All close contacts of the resident and their pet have been contacted and provided medication to prevent illness, said Dr. Richard Fawcett, the Deschutes County health officer. Officials reassured the community that there is little risk to it since the case was identified and treated in the early stages of the disease. There have been no additional cases of plague that have emerged during the communicable disease investigation.
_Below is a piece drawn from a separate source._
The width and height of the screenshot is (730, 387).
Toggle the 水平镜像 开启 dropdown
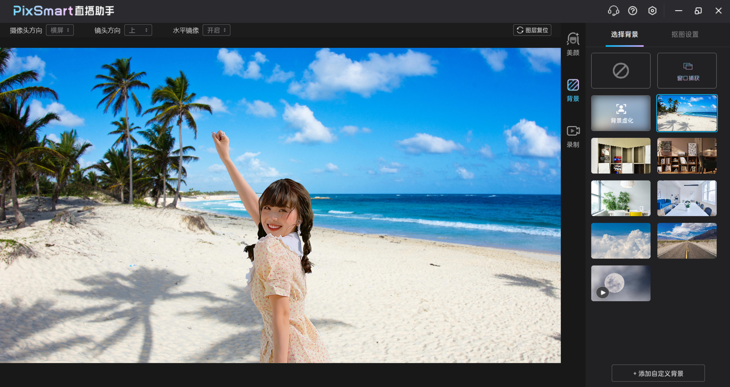click(216, 30)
The bubonic plague can progress to more severe forms if not diagnosed early. It can lead to septicemic plague (bloodstream infection) or pneumonic plague (lung infection). Humans typically begin to show symptoms within two to eight days of exposure, including a sudden onset of fever, nausea, weakness, chills, muscle aches and visibly swollen lymph nodes called buboes. Humans can be infected through bites or contact with infected fleas or animals. In Central Oregon, officials warned that squirrels and chipmunks are most commonly known to carry bubonic plague but mice and other rodents can also carry it. Residents are advised to avoid contact with rodents and fleas, including sick, injured or dead rodents in order to prevent its spread.
It’s important for people living in Oregon to stay informed about this potential health risk and take precautions as necessary. If anyone suspects they may have been exposed to the bubonic plague or is experiencing symptoms such as fever or chills should seek medical attention immediately.